The only thing that’s real is what is present in deep dreamless sleep.

Do you find you sleep better after a bracing walk; a swim in a cold river or the sea; a day of fresh air, tree-climbing, and open sky?

Do you notice that if you brave the cold, literally and metaphorically, you come out feeling better for it, more relaxed?

Those moments in my life when I have felt complete repose have been after such times. Which is why I like Wim Hof for the authentic inspiration that he is.
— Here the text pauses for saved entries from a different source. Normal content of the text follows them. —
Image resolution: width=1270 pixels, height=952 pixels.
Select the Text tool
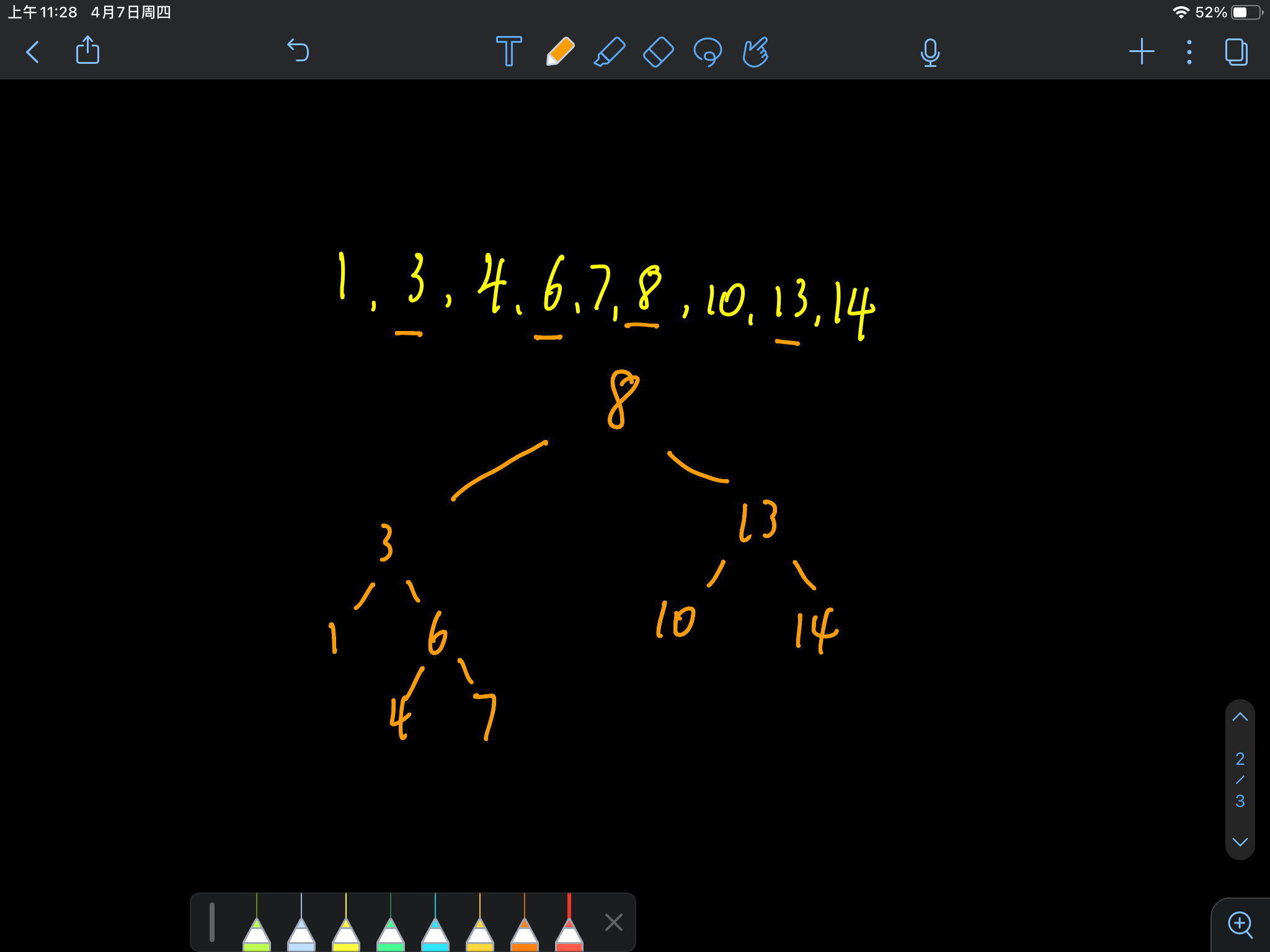point(508,51)
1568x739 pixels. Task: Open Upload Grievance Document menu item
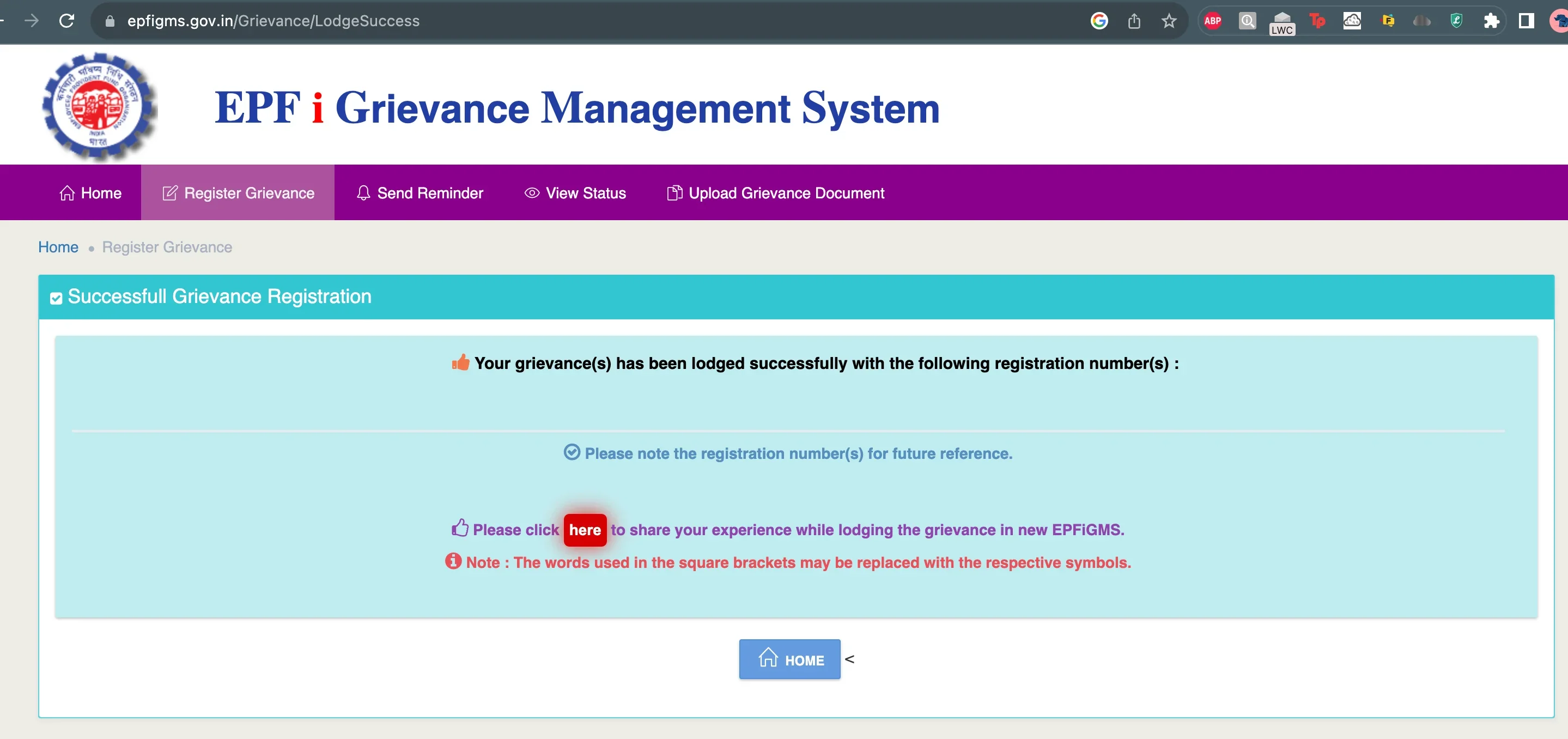775,193
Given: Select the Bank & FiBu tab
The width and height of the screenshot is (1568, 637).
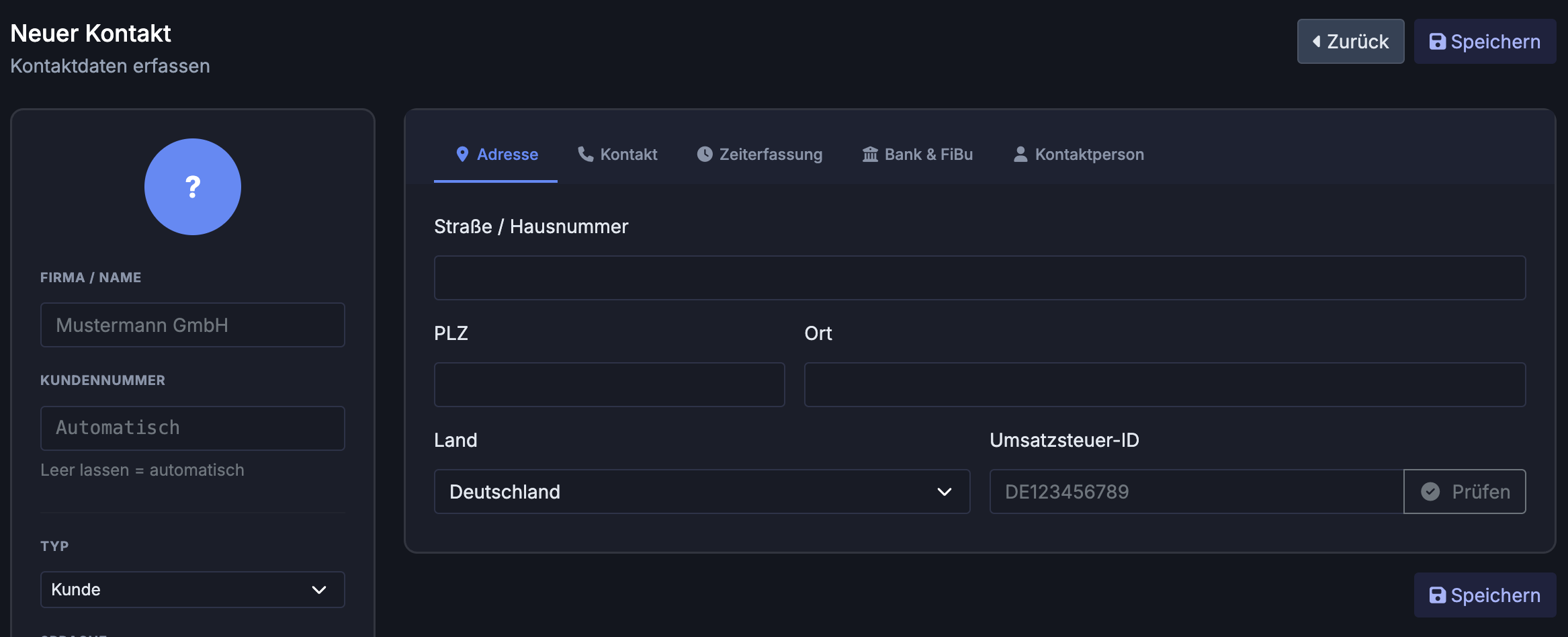Looking at the screenshot, I should tap(917, 154).
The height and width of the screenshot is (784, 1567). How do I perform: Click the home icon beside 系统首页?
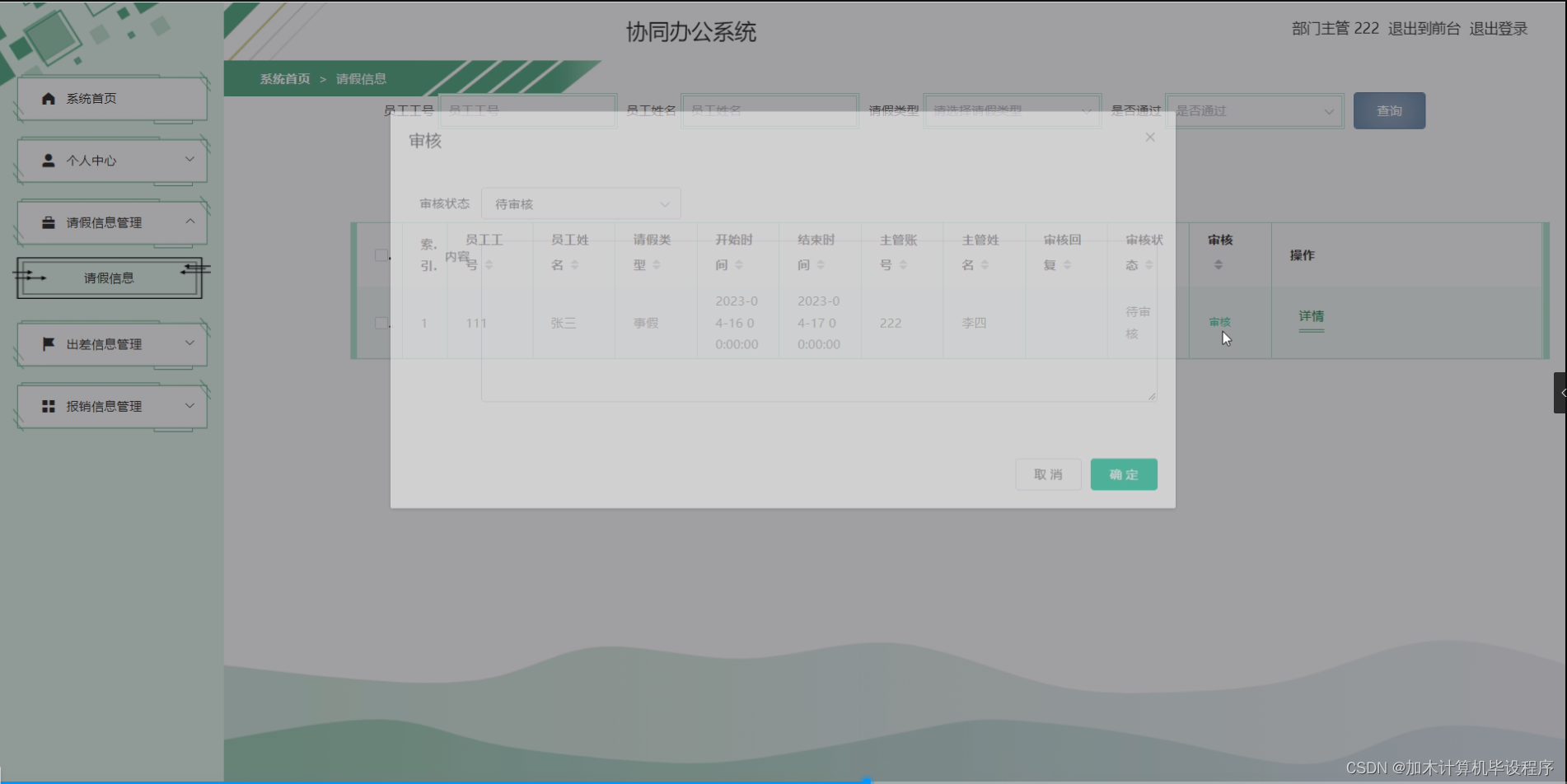[x=47, y=98]
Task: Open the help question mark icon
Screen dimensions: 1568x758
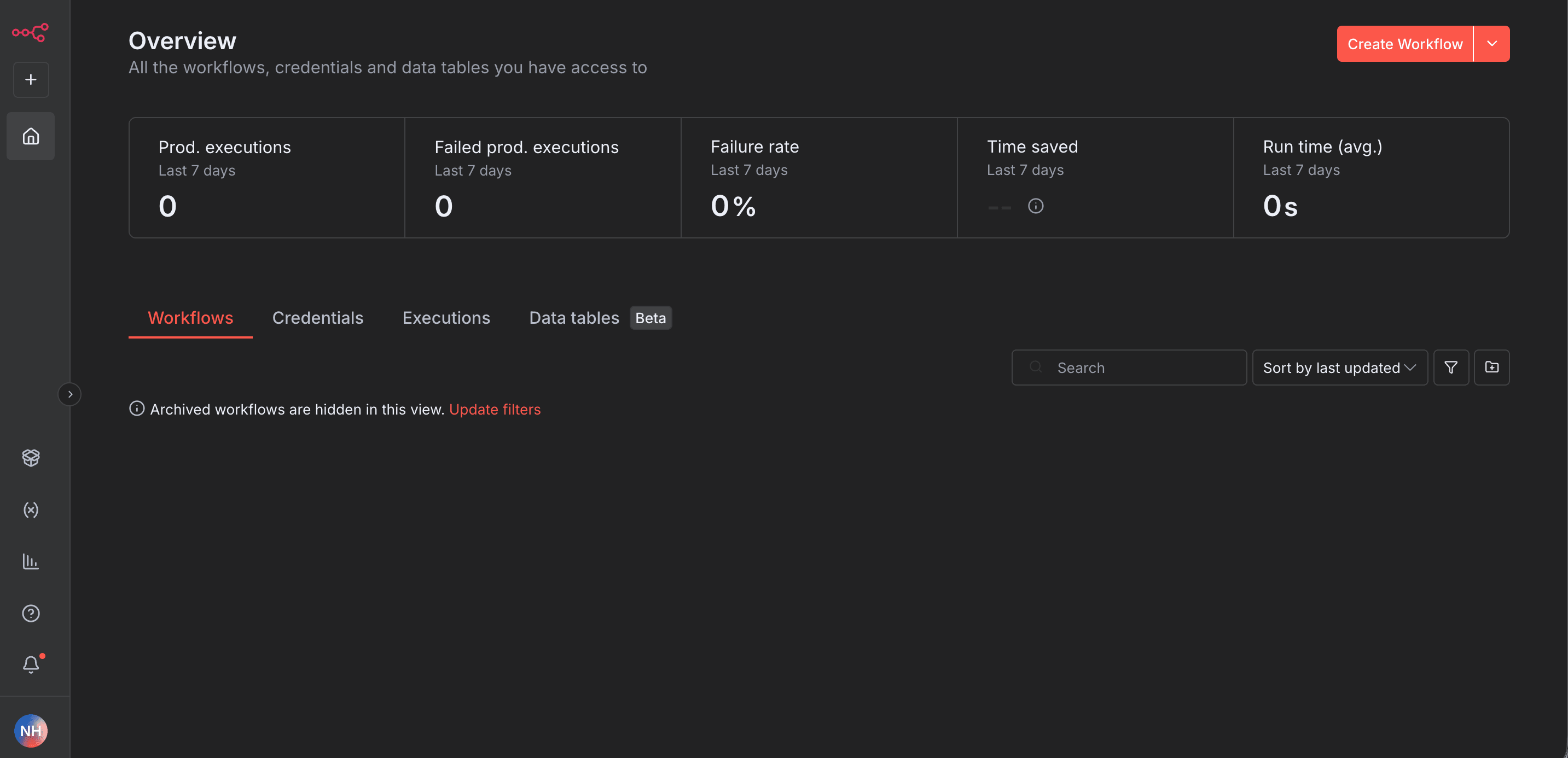Action: point(31,613)
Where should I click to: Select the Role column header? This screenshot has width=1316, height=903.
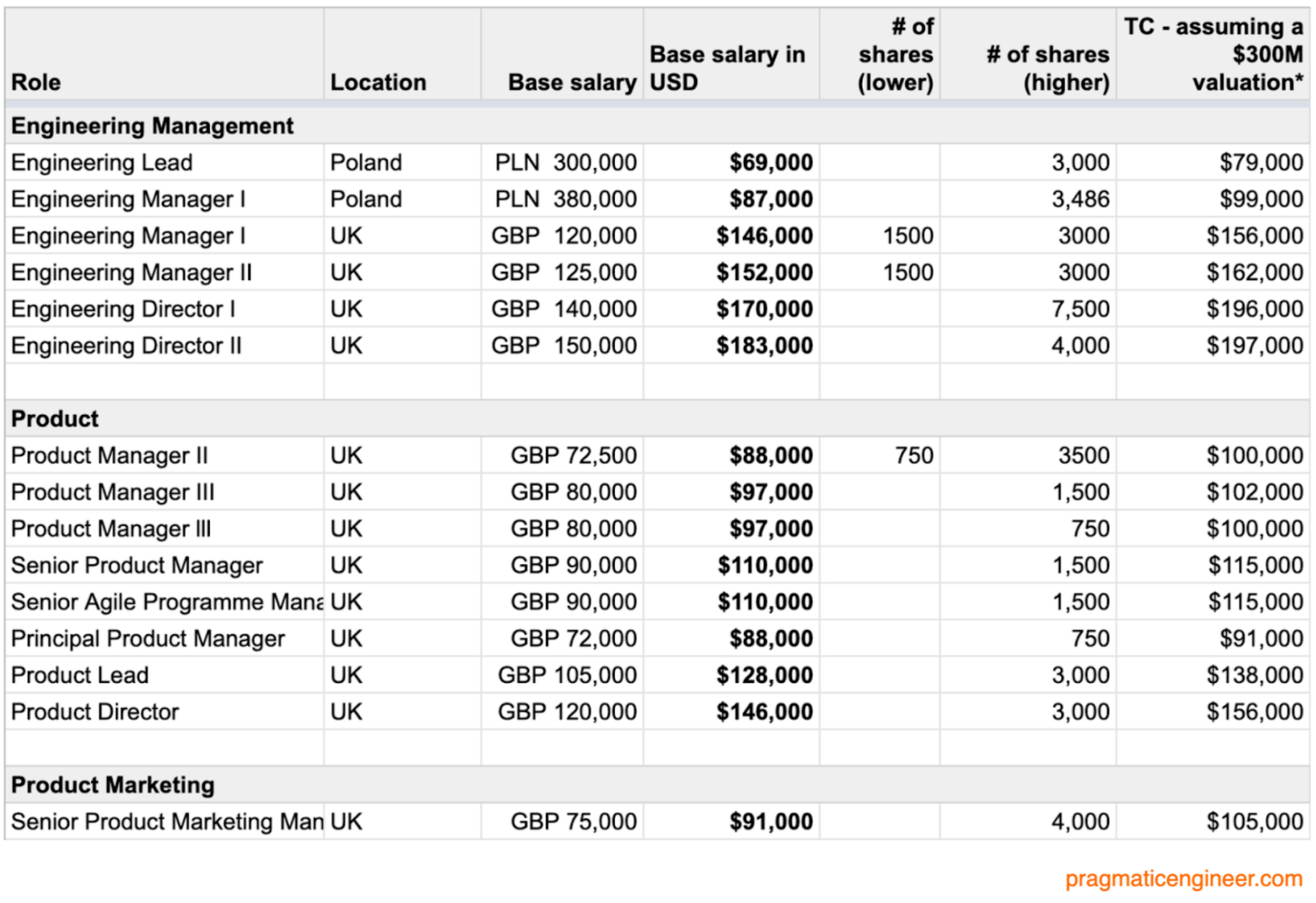[x=36, y=82]
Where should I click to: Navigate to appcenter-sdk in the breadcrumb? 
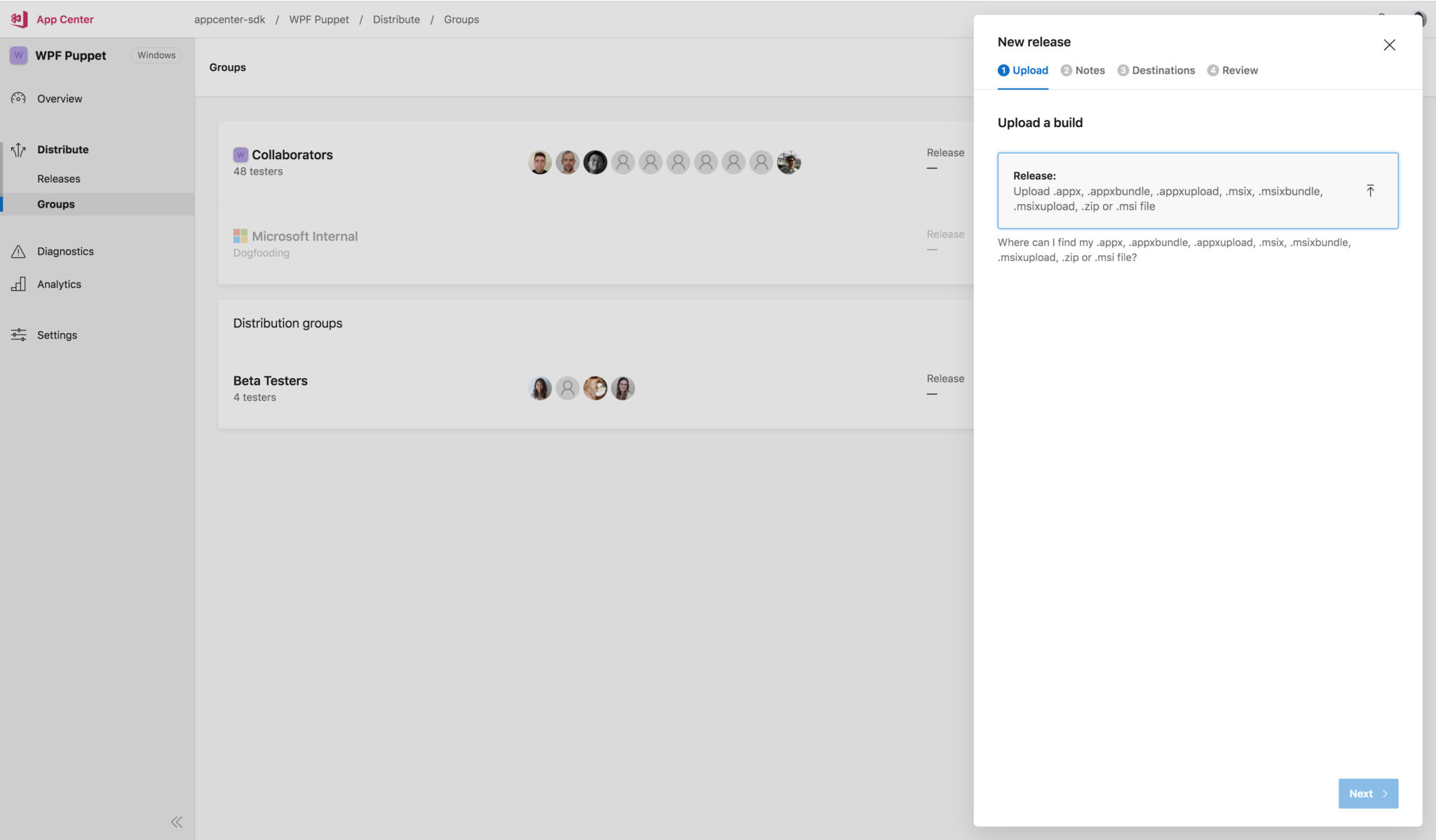230,19
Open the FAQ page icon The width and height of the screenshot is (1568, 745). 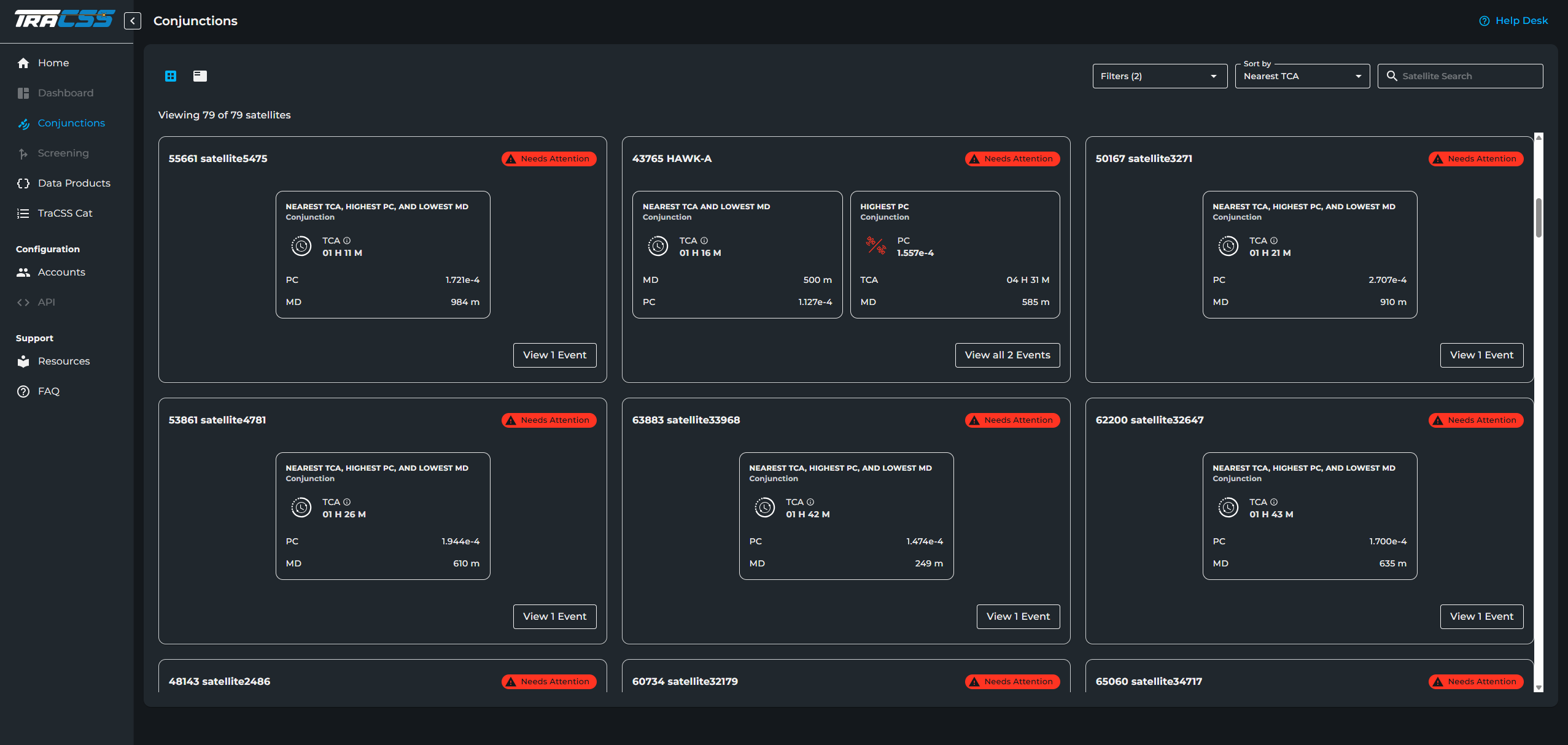(x=23, y=392)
He braves the cold. They call him The Ice Man. He’s admired by the intellectual dark web. He’s not distracted by the swamp of post modernism and culture wars or a misunderstanding of the paradox of polarities. He just gets on with uniting himself with something greater than himself, something vast, awe-inspiring.

He swims in freezing cold oceans. He climbs Everest in shorts. Now even death  holds no fear for him.

If you’re beginning to sense Jung in the background, yes of course you’re right.  It’s not just your organs you flush out when you immerse in cold water. It’s your subconscious too. You are doing shadow work. 

Wim Hof has shown in laboratory conditions that he and a group of people he trained with his cold water swimming techniques, combined with meditation, that they could trigger the vagus nerve at will. This enabled them to immunise themselves from a virus that was injected into them. It took only 15 minutes for results to show.

What happens on a cellular level happens on a psychic and a spiritual level too. That’s why shadow work is so important. In Kundalini Yoga, a large part of our Level 2 training is shadow work. We address it throughout our teaching lives in White Tantra. It is also integrated into the kriyas (sets of physical exercises, mantras, and breathing techniques) This is reaching in to the most abhorrent disgusting self loathing awful monstrous parts of the sub- and unconscious to face what we absolutely do not want to face at all costs.

These are the things that some of us would spend our whole lives avoiding. These are also things that some of us would rather die than acknowledge. It is deeply uncomfortable work. It is work that has to get done on a cultural level too. Carl Jung talked of collective shadows.

Some socio-cultural analysts say we are stuck on the road to nowhere in the current post modern relativist egalitarian atmosphere. They say that it is preventing us from moving forward to our collective higher consciousness. Some would say it is a necessary step towards higher consciousness. 

Relativism can take us only so far. Humans cannot function without absolutes, whether we like it or not. Doctors decided that alcoholics were doomed to their fate, that the struggle would be pointless, until Alcoholics Anonymous took on the Jungian recommendation to acknowledge a power greater than themselves. It helped recovering drinkers exercise mastery over their shadow monsters instead of being at their mercy.

It’s not just a cold swim, or an icy walk. It’s being in awe of the sea and the mountain and at the same time wanting to be subsumed. It is getting out of your own way, leaving ego aside to reach a truer Self. Yes, it is getting in touch with the absolute.